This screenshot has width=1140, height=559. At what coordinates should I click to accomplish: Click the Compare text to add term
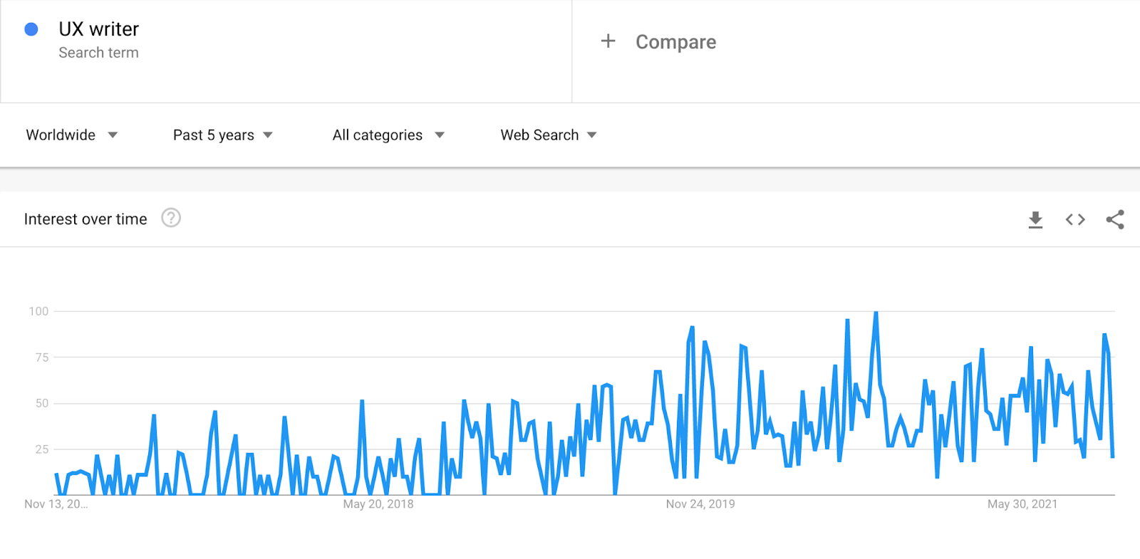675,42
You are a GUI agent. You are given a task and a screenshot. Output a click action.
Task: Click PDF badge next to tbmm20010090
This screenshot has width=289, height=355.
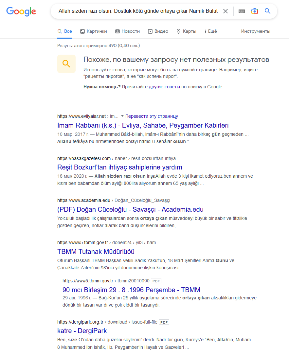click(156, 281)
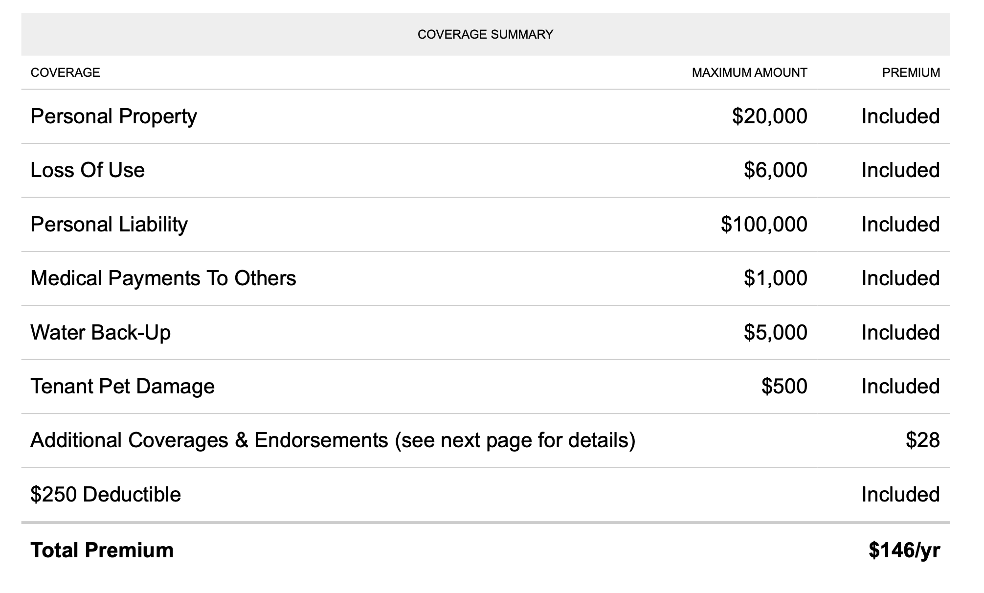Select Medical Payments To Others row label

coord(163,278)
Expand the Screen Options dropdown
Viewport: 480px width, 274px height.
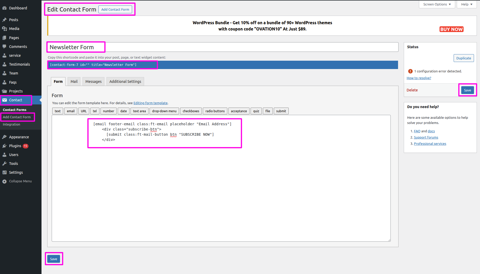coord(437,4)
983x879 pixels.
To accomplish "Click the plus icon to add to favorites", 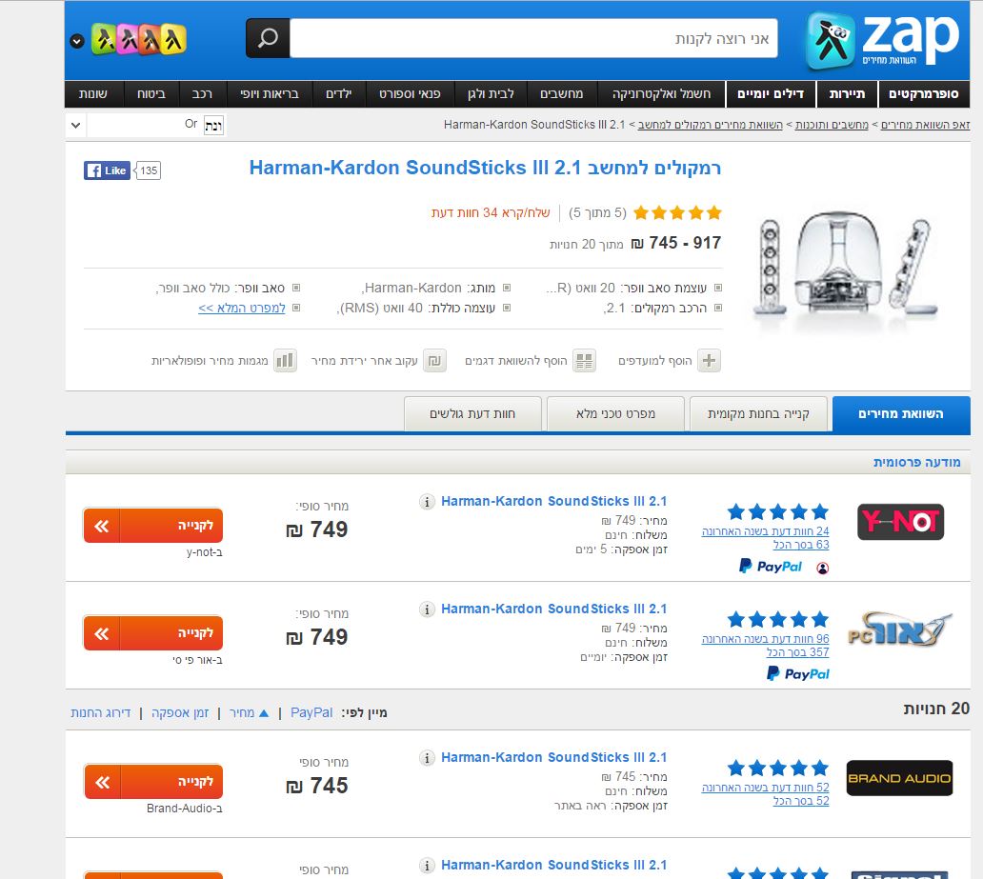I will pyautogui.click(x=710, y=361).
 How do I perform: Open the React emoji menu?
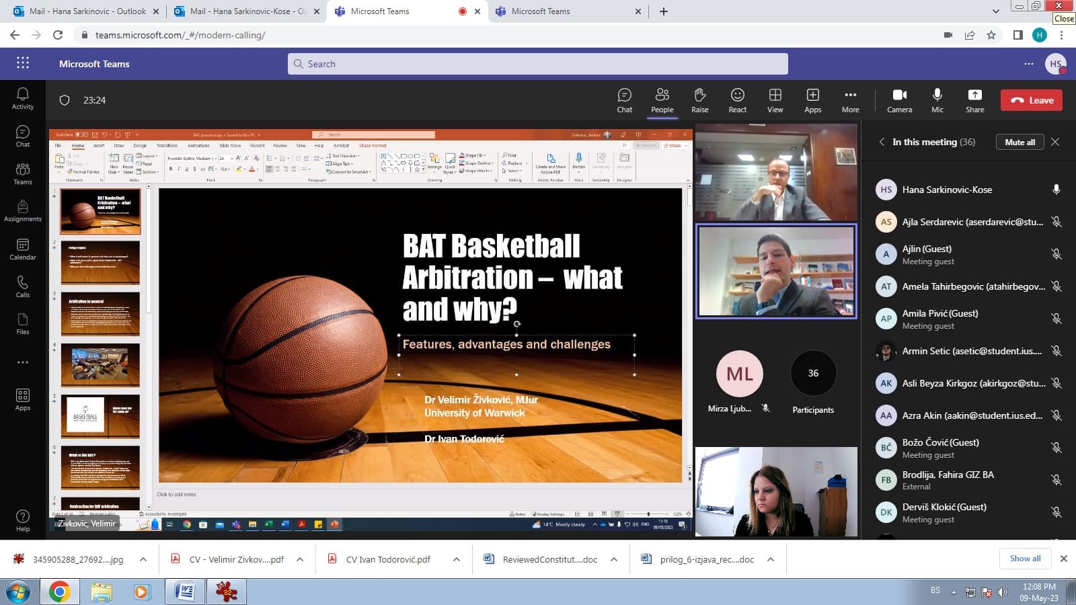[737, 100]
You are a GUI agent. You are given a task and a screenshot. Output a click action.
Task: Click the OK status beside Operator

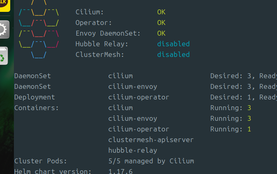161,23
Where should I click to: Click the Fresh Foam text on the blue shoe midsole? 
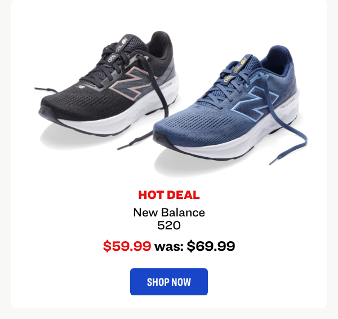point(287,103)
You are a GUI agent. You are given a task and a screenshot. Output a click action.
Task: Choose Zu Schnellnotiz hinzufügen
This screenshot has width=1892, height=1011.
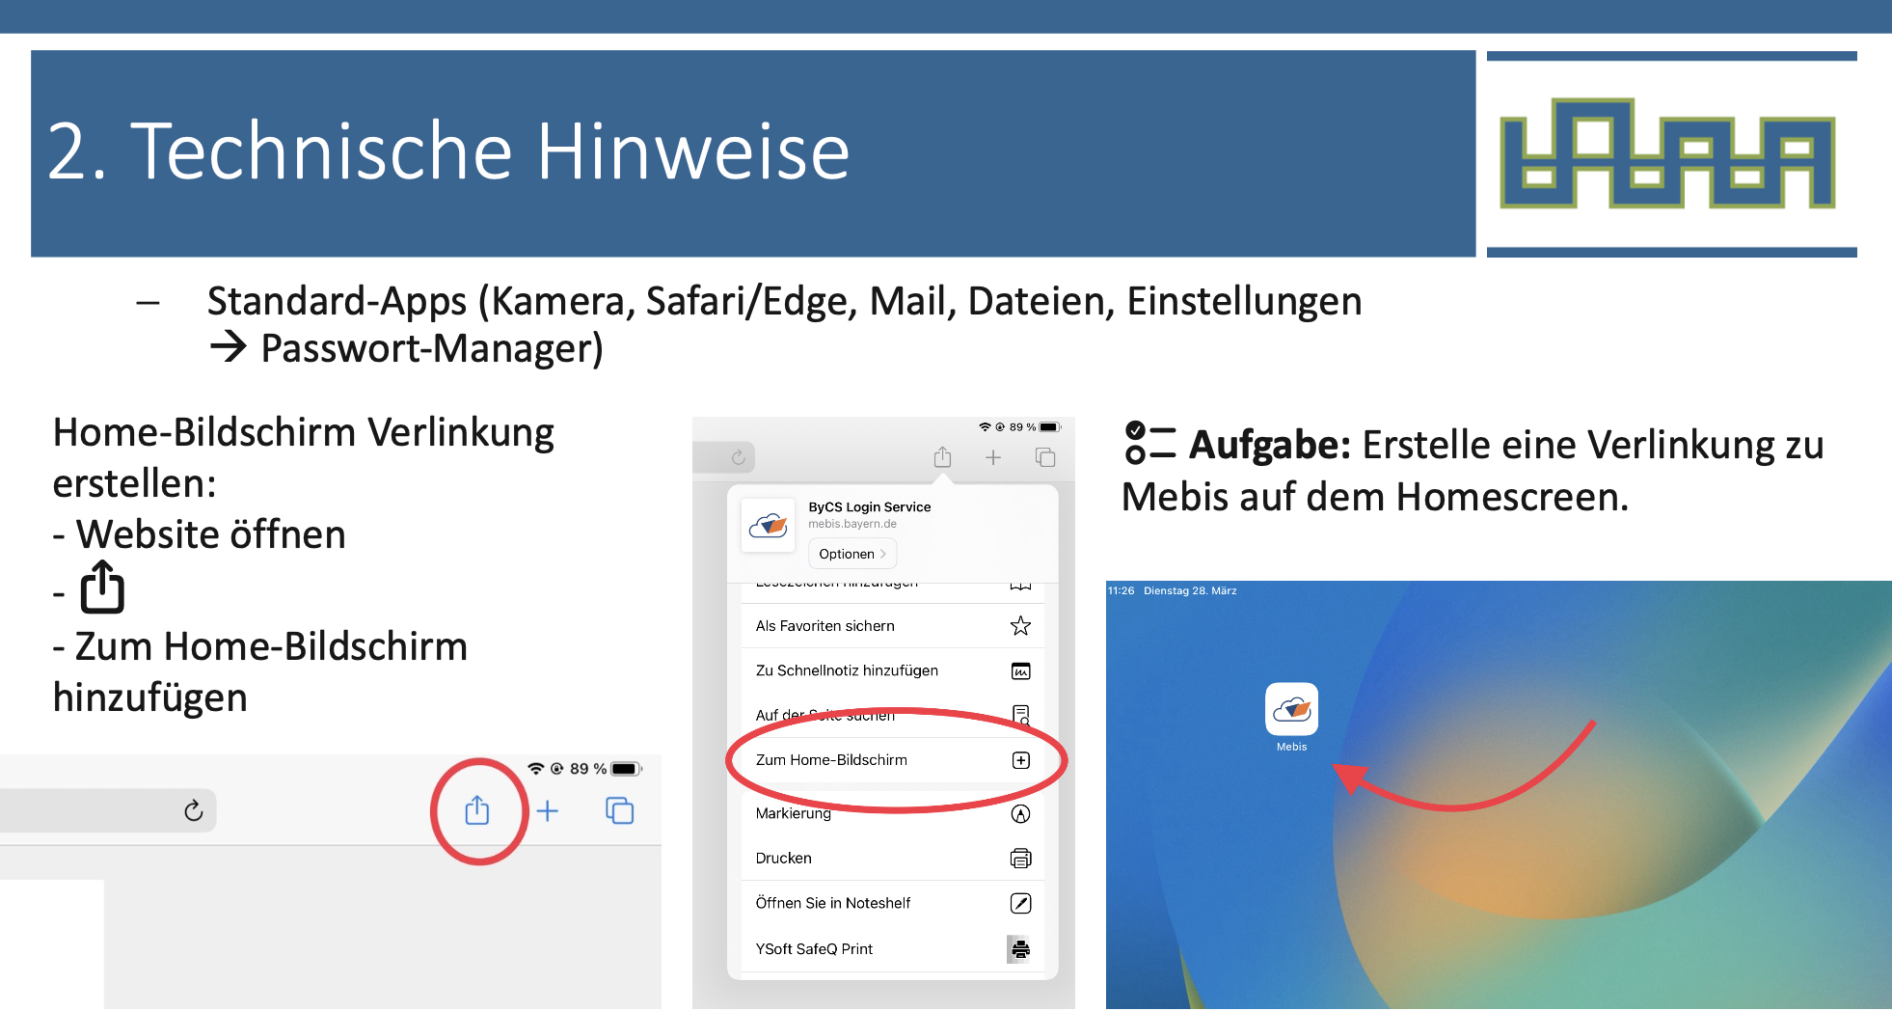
###
● Your instructions: Both ends included, copy word for word the lines from the top of the entries above through the line with "Task: Click PDF badge next to tbmm20010090". No pictures.

● Problem solution:
This screenshot has width=1140, height=559. At what coordinates should I click to accomplish: Click the Compare text to add term
675,42
You are a GUI agent. You are given a task and a screenshot. Output a click action.
Task: Click PDF badge next to tbmm20010090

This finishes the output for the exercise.